When Don meets Sylvia later, the camera pans across the bedroom to reveal a plastic mockup of a human heart – and a cross. And what day is it? Of course, it’s Sunday.
But where the Inferno begins on Holy Thursday in the year 1300, “The Doorway” takes place in the week between Christmas and New Year’s Eve, 1967. “World Bids Adieu to a Violent Year,” is the headline in The New York Times when Don returns to his apartment. What neither he nor anybody else can know is that they are about to enter the bloodiest year of the 1960s, the most turbulent, and the most dispiriting. The Tet Offensive, the assassinations of Martin Luther King Jr. and Bobby Kennedy, the riots, the Chicago Democratic Convention, the hints of absolute disorder are right around the corner.
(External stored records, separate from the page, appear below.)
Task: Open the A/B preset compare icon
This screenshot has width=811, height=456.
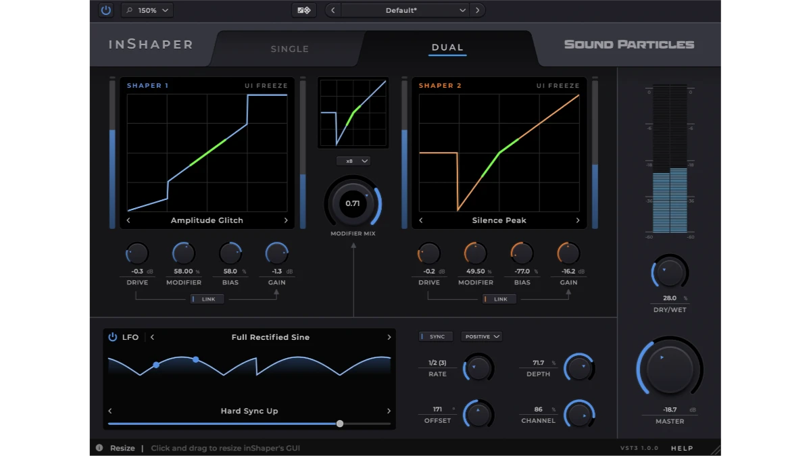Action: (x=303, y=9)
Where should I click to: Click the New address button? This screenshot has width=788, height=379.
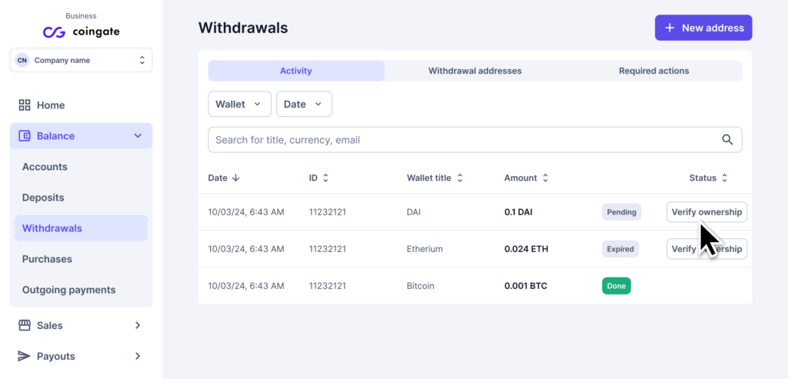[703, 28]
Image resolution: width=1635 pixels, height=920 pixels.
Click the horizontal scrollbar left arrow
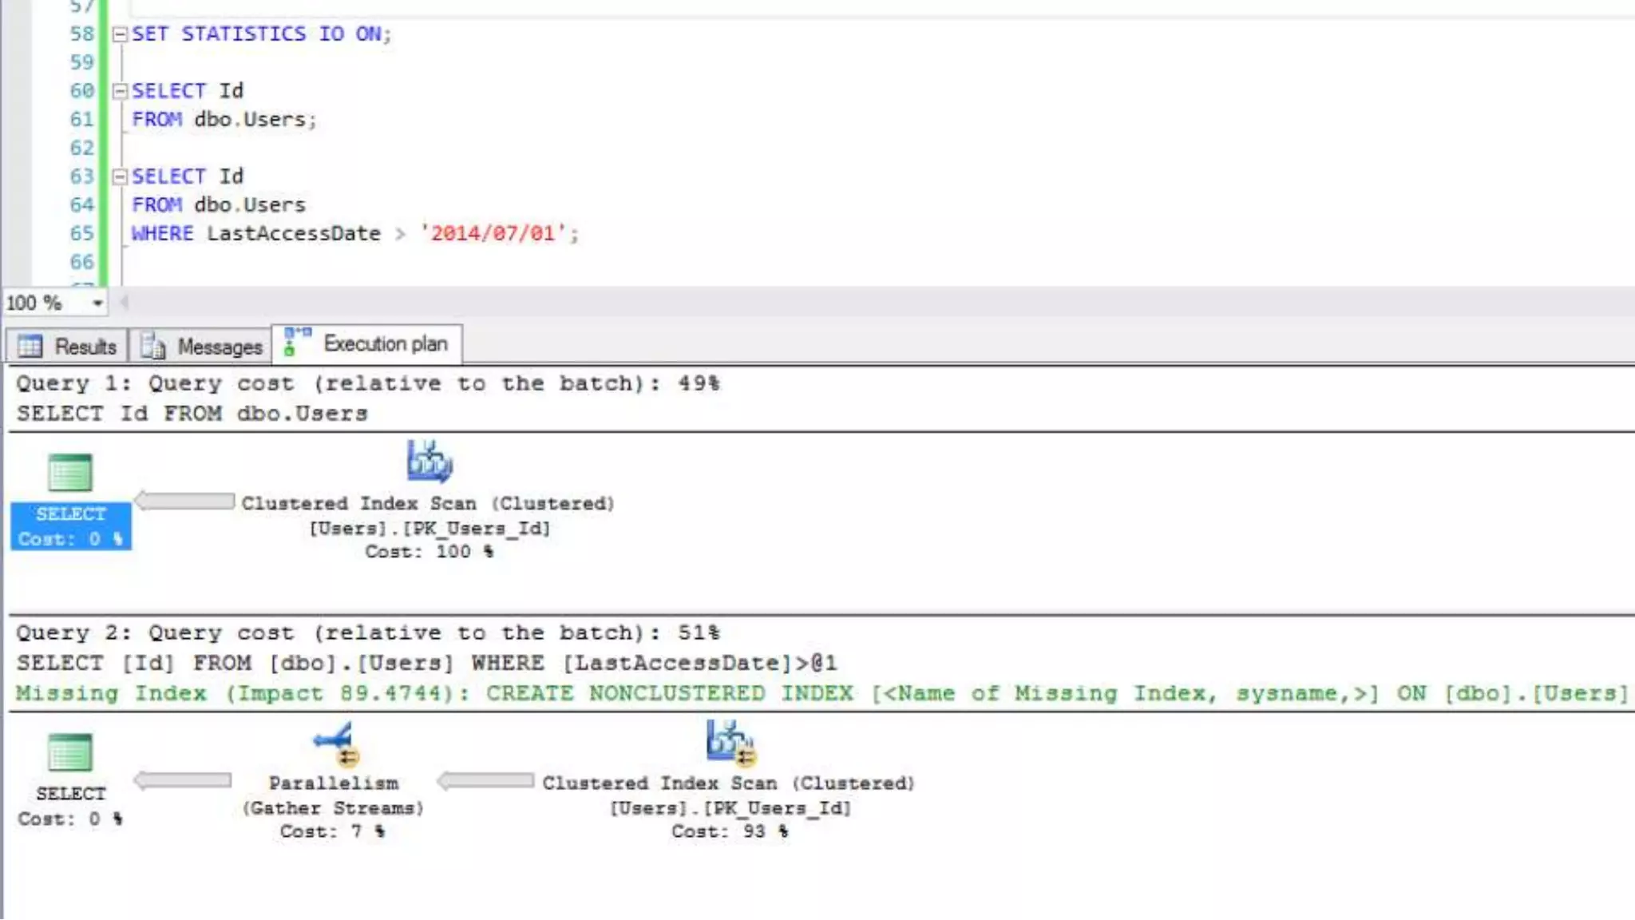pyautogui.click(x=124, y=303)
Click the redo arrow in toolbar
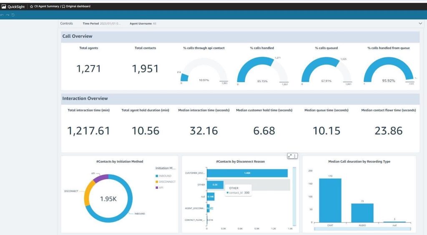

But the future always looks bright on the first day of the year.
Jules Whitcover, in his book, “The Year The Dream Died,” tells us that 1968 was a nightmare. “It was the year when the sensitivities and nerve ends of millions of Americans were assaulted almost beyond bearing,” he writes, “and the hopes of other millions were buried beneath a wave of violence, deception and collective trauma unmatched in any previous January through December in the nation’s memory.”
Essentially 1968 was a paradox. After less than a decade of expanding civil rights, loosening social attitudes, and unprecedented prosperity and technical innovation, American society descended into chaos, leaving one with the impression that things were not moving toward a social utopia. Where Don Draper’s generation may have felt a self-satisfaction at the pace of liberal American democracy, the younger, more radical left felt democratic pretensions were a sham, and American consumerism a dead end. !968 offered a clash of these sentiments, and many others. Instead of paradise, many were moved to remark, “This country is going to hell.”
Perhaps “Mad Men” – and the journey of Don Draper – is “The Divine Comedy” in reverse. Don begins in the 1960s in Paradise. “Who couldn’t be happy with all this?” he asks Roger over a drink in his office in the show’s second episode. But he loses his marriage at the same moment he must build a firm from nothing. The season he spent building it, and rebuilding his life, could function as a kind of purgatory. But as Don sits on the beach reading Dante, we wonder if he’s learned anything from his journey.
Dante’s Hell was not a metaphor to him, just as any man’s suffering is not an entertainment. But as the sign above the gates of Hell reminded the poet, what makes Hell hellish is its never-ending absence of hope. It remains to be seen what awaits Don Draper in the new year.